REQUIRED TASK: Could you reproduce the listing below word for word, every line unchanged?

PROVIDED DATA:
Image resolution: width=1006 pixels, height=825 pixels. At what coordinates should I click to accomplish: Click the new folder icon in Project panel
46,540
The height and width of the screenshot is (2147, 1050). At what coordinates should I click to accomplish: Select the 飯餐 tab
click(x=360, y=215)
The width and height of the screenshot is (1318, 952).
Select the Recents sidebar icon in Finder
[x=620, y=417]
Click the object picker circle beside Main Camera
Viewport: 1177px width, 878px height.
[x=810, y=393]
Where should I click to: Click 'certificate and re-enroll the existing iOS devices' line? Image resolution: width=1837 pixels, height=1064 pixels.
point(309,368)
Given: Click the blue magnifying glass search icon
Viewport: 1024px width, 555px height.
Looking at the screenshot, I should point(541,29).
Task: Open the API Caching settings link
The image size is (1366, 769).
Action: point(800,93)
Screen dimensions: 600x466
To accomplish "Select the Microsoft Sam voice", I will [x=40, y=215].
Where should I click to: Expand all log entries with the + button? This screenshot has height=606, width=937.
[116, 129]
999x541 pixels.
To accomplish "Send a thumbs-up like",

FINAL RESULT:
Image resolution: width=1006 pixels, height=825 pixels. At what coordinates should I click to accomplish: Click the new folder icon in Project panel
46,540
The height and width of the screenshot is (2147, 1050). At what coordinates should I click to accomplish: Select the 飯餐 tab
click(x=360, y=215)
The width and height of the screenshot is (1318, 952).
Select the Recents sidebar icon in Finder
[x=620, y=417]
Click the object picker circle beside Main Camera
Viewport: 1177px width, 878px height.
[x=810, y=393]
Where should I click to: Click 'certificate and re-enroll the existing iOS devices' line? Image resolution: width=1837 pixels, height=1064 pixels.
point(309,368)
Given: Click the blue magnifying glass search icon
Viewport: 1024px width, 555px height.
Looking at the screenshot, I should point(541,29).
Task: Open the API Caching settings link
The image size is (1366, 769).
Action: point(800,93)
Screen dimensions: 600x466
To accomplish "Select the Microsoft Sam voice", I will [x=40, y=215].
Where should I click to: Expand all log entries with the + button? This screenshot has height=606, width=937.
[116, 129]
999x541 pixels.
To accomplish "Send a thumbs-up like",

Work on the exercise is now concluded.